I think anyone making an extraordinary claim needs equally extraordinary evidence to back it. That doesn't mean x-risk isn't theoretically possible. 

Let's put it this way--if I said there was a chance that life on Earth could be wiped out by an asteroid, few would argue against it since we know the base rate of asteroids hitting Earth is non-zero. We could argue about the odds of getting hit by an asteroid in any given year, but we wouldn't argue over the very notion. And we could similarly argue over the right level of funding to scan deep space for potential Earth-destroyers, though we wouldn't argue over the merits of the enterprise in the first place. 

That is very different than me claiming with confidence that there is a 25% chance humanity perishes from an asteroid in the next 20 years. And along with this claim I recommend we stop all infrastructure projects globally and direct resources to interstellar lifeboats. You'd rightly ask for concrete evidence in the face of this claim. 

The latter is what I hear from AGI alarmists.  
 

I like humility. I wish AI advocates had more of it too. I agree that forecasting risk beyond five years is hard. It is the burden of advocates to demonstrate that what they want to do has acceptable risks of harm over the 10 to 100 year period, not skeptics' burden to prove non-safety or non-benefience.

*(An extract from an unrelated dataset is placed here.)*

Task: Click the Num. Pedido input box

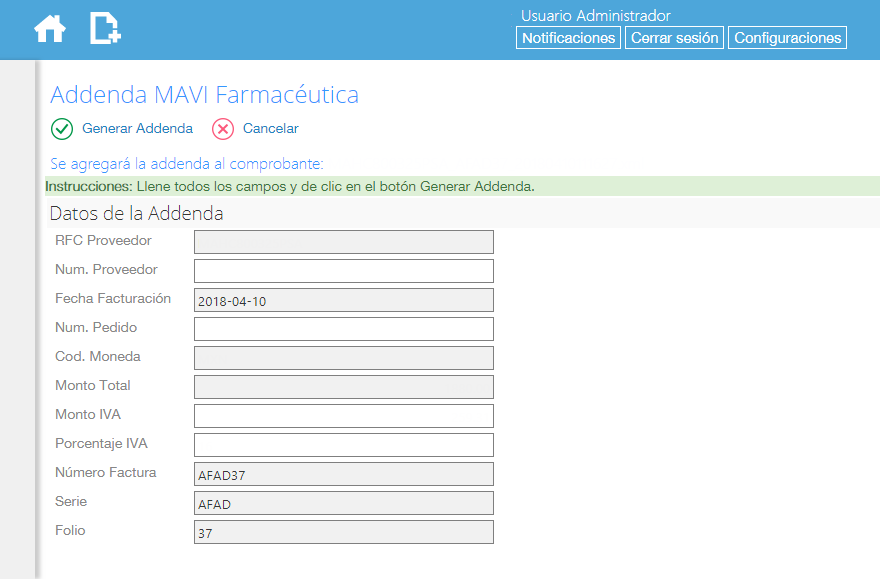Action: (x=343, y=329)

Exactly, the burden of proof lies with those who make the claim. 

I hope EA is able to get back to the basics of doing the most real-world good with limited resources rather than utilitarian nonsense of saving trillions of theoretical future humans. 

It's not utilitarian nonsense to think about large numbers of loved ones. There are trillions of fish in the oceans, and we have the chance to make their lives so much better!

https://reducing-suffering.org/how-many-wild-animals-are-there/#Fish

Agreed! My comment was as aimed at the absurd conclusions one makes when weighing the tradeoffs we make today against trillions of unborn humans. That logic leads to extreme positions.